Repeat verbatim only the lines from the opening of the material below through the one that contains "627x573 pixels.".
· · · ·
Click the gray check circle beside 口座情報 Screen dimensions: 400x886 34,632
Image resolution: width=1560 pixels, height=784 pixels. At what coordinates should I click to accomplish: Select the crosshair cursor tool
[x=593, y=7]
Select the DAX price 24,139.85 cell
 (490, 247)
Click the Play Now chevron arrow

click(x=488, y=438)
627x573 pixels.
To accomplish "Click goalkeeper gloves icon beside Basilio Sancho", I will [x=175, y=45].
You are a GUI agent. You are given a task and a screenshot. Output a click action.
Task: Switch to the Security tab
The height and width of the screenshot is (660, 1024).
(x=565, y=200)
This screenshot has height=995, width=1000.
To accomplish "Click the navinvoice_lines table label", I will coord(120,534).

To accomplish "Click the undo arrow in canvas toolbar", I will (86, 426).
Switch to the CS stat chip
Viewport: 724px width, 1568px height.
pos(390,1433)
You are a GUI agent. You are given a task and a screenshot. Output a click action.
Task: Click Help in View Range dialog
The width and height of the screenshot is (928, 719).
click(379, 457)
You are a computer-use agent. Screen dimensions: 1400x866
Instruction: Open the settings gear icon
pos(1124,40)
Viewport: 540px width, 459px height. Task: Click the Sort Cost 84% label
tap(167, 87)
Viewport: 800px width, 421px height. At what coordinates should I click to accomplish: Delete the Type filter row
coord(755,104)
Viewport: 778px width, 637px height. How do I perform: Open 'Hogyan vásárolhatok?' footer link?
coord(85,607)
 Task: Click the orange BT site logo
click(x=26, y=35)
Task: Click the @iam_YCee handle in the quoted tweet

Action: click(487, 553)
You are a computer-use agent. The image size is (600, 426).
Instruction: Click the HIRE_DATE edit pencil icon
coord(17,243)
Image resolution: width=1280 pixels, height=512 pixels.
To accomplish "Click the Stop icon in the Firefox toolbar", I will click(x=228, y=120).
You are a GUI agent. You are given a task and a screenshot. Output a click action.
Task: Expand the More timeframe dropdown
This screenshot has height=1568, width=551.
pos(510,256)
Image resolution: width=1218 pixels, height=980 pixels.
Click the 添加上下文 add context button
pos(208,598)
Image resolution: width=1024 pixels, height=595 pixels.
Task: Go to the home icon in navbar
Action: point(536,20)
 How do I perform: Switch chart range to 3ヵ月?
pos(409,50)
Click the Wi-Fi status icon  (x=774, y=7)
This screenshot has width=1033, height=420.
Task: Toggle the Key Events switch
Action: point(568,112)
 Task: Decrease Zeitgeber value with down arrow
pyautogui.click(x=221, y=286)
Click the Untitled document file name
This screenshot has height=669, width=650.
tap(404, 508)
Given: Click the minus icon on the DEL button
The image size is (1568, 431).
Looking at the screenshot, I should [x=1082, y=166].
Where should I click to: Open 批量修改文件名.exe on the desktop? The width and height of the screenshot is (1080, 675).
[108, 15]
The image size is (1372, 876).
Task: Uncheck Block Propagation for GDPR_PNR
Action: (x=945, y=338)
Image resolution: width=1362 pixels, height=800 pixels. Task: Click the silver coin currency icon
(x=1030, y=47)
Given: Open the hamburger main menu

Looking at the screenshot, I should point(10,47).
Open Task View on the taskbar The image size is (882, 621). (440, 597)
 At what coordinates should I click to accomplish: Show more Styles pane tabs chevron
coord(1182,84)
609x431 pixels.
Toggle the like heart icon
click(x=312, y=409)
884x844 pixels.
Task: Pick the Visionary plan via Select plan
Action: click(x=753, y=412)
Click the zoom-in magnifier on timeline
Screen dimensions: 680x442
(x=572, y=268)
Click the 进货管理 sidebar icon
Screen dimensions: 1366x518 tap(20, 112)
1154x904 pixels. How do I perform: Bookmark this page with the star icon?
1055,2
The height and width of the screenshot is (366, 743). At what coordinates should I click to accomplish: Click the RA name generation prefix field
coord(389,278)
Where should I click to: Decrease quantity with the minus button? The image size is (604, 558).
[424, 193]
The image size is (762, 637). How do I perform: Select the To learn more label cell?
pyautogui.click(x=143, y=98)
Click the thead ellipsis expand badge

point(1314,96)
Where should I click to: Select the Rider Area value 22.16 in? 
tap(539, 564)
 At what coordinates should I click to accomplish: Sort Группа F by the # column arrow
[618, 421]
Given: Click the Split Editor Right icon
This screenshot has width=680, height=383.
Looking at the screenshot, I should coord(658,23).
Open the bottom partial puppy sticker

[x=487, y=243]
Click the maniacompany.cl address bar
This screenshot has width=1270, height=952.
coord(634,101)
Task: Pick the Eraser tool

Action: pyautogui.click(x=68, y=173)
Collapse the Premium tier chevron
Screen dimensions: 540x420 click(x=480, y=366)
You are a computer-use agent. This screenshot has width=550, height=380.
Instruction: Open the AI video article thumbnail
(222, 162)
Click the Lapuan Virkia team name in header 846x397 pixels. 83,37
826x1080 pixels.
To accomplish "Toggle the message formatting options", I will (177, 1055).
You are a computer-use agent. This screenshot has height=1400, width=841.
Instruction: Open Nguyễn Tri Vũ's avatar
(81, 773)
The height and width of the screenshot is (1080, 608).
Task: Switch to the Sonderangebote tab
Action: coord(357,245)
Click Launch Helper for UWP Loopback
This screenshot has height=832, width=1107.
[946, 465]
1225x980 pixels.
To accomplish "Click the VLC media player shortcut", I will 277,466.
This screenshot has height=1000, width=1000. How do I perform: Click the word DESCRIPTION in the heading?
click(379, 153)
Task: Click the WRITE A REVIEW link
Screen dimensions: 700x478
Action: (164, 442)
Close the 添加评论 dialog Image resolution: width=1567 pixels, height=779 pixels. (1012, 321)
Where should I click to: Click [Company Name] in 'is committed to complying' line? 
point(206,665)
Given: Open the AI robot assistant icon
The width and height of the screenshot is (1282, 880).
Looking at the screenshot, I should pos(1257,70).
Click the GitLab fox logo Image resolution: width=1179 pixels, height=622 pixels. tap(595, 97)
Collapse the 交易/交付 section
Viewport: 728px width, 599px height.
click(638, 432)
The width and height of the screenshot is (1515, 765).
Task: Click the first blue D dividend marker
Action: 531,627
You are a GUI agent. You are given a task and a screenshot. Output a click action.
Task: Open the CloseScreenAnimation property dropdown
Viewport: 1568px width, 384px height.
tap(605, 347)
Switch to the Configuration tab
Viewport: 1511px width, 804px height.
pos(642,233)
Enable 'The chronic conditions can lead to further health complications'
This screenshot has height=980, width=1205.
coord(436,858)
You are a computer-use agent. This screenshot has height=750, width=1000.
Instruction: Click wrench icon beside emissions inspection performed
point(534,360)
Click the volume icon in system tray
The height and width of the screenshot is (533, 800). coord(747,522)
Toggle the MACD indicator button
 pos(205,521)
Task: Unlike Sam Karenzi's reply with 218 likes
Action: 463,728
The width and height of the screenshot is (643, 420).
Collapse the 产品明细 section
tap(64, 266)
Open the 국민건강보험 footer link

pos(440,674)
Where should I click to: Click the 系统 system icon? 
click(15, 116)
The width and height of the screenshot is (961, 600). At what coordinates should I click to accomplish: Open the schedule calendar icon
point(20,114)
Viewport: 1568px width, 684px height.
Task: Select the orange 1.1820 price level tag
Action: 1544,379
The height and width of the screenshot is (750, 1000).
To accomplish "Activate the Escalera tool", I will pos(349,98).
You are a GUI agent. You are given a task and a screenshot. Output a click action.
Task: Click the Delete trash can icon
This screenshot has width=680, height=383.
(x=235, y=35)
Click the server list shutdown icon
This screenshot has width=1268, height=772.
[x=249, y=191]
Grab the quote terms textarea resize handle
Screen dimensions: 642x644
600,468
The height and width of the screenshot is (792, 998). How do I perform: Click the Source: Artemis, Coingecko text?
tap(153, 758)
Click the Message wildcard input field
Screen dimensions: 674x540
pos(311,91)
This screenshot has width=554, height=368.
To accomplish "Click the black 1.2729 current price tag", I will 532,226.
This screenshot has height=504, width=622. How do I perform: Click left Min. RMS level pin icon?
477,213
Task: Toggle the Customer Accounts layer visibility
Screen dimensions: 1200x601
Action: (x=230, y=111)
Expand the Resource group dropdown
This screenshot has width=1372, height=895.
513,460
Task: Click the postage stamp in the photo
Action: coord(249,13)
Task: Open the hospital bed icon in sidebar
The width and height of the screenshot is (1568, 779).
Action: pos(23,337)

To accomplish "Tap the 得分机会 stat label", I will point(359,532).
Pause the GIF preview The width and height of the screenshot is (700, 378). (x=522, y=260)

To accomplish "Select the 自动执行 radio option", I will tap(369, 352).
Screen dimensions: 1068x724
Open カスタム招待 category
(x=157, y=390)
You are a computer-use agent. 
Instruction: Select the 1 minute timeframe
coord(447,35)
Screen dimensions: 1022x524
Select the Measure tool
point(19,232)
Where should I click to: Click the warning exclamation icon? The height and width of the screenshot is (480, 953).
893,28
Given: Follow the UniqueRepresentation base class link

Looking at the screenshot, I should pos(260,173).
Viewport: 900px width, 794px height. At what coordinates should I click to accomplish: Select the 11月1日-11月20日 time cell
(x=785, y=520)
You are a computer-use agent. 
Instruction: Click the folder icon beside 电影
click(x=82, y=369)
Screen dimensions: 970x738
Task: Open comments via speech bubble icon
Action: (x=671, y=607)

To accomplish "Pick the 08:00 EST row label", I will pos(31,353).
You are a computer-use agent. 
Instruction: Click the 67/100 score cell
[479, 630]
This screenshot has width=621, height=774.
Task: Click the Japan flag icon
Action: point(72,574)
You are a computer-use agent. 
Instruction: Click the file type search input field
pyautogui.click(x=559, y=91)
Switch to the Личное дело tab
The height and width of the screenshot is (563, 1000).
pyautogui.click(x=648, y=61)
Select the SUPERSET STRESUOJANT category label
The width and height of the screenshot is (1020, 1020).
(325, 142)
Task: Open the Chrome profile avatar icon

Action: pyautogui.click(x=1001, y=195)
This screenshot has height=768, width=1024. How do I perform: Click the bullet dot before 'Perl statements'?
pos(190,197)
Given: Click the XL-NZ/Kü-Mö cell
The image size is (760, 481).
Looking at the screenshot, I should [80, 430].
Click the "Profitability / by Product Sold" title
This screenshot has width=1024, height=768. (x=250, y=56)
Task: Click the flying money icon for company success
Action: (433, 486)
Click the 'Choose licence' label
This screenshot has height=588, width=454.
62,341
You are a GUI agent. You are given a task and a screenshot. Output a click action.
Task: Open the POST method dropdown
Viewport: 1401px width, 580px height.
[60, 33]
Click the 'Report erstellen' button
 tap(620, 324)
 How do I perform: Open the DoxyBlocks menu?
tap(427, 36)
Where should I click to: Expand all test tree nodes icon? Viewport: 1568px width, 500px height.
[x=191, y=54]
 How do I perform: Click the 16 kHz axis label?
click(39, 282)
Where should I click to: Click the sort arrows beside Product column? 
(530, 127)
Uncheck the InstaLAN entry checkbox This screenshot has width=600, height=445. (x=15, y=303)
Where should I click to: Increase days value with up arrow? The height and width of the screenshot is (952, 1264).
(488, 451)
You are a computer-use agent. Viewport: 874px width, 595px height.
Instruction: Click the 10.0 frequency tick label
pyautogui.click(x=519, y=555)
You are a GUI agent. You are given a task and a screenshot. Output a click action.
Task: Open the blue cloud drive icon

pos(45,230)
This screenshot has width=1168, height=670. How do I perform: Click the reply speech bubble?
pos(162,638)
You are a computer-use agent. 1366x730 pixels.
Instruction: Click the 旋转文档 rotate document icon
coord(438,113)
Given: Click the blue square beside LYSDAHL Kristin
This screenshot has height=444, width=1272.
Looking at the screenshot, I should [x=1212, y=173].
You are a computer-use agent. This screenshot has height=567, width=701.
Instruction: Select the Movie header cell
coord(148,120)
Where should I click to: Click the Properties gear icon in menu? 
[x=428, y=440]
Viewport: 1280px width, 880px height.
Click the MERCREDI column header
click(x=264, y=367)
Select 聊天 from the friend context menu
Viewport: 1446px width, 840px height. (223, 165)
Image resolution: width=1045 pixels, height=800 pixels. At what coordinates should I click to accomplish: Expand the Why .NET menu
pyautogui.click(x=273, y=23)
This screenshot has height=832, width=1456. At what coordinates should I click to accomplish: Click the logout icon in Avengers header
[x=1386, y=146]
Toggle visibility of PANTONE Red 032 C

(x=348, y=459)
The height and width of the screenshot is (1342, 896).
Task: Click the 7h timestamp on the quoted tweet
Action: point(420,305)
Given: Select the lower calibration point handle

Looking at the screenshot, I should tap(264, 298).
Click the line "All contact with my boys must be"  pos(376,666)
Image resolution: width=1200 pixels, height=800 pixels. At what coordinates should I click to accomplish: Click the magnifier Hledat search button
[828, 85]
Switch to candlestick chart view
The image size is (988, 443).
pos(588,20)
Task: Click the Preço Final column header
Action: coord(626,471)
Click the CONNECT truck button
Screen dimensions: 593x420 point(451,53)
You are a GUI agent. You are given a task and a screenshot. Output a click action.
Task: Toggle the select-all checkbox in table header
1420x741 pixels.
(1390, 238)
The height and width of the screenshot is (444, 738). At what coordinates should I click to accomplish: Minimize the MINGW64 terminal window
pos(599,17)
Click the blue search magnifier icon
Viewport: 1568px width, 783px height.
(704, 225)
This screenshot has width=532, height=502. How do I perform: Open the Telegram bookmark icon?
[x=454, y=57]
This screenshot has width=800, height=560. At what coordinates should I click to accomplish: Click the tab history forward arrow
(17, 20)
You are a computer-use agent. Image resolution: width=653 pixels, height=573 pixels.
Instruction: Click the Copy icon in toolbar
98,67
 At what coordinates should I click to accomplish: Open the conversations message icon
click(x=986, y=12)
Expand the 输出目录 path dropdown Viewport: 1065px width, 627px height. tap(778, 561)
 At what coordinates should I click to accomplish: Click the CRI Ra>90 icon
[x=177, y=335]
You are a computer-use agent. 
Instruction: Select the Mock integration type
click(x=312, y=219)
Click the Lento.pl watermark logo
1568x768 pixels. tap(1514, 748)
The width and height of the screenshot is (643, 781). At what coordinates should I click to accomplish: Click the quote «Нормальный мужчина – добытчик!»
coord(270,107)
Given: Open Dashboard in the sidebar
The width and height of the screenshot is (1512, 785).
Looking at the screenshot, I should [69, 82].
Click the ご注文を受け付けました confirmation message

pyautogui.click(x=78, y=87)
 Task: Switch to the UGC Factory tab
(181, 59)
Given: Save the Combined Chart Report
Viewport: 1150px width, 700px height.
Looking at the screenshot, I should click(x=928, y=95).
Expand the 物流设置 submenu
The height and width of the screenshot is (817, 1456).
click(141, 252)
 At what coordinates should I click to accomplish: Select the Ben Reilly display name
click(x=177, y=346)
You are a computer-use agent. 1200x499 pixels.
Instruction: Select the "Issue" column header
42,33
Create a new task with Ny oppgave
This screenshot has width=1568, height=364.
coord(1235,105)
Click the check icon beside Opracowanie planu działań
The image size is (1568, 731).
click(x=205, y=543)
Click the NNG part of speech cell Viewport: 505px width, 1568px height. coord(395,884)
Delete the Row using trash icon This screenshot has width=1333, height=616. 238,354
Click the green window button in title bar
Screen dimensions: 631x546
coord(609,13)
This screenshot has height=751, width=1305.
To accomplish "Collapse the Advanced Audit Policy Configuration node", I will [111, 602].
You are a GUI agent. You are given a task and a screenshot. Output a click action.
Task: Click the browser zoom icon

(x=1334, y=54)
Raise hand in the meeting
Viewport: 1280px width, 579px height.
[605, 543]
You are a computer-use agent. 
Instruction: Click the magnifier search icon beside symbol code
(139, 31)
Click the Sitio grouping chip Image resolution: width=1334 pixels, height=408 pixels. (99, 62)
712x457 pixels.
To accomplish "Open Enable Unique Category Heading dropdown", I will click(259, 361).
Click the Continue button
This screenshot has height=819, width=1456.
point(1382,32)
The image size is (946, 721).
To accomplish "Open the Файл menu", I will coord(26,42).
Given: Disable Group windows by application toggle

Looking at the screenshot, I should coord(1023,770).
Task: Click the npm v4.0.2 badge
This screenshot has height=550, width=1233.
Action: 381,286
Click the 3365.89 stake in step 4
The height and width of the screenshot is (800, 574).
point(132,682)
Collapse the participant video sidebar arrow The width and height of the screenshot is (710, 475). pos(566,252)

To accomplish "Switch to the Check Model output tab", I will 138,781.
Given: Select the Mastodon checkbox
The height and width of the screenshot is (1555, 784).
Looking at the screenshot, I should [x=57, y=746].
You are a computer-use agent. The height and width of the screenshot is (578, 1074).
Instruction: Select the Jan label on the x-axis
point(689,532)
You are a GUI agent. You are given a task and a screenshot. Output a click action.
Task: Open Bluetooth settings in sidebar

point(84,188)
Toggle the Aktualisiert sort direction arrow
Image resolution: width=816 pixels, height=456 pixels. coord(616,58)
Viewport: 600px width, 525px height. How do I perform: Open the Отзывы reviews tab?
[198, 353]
· · · ·
Your response:
Click the gray check circle beside 口座情報 Screen dimensions: 400x886 34,632
Image resolution: width=1560 pixels, height=784 pixels. At what coordinates should I click to accomplish: Select the crosshair cursor tool
[x=593, y=7]
Select the DAX price 24,139.85 cell
 (490, 247)
Click the Play Now chevron arrow

click(x=488, y=438)
627x573 pixels.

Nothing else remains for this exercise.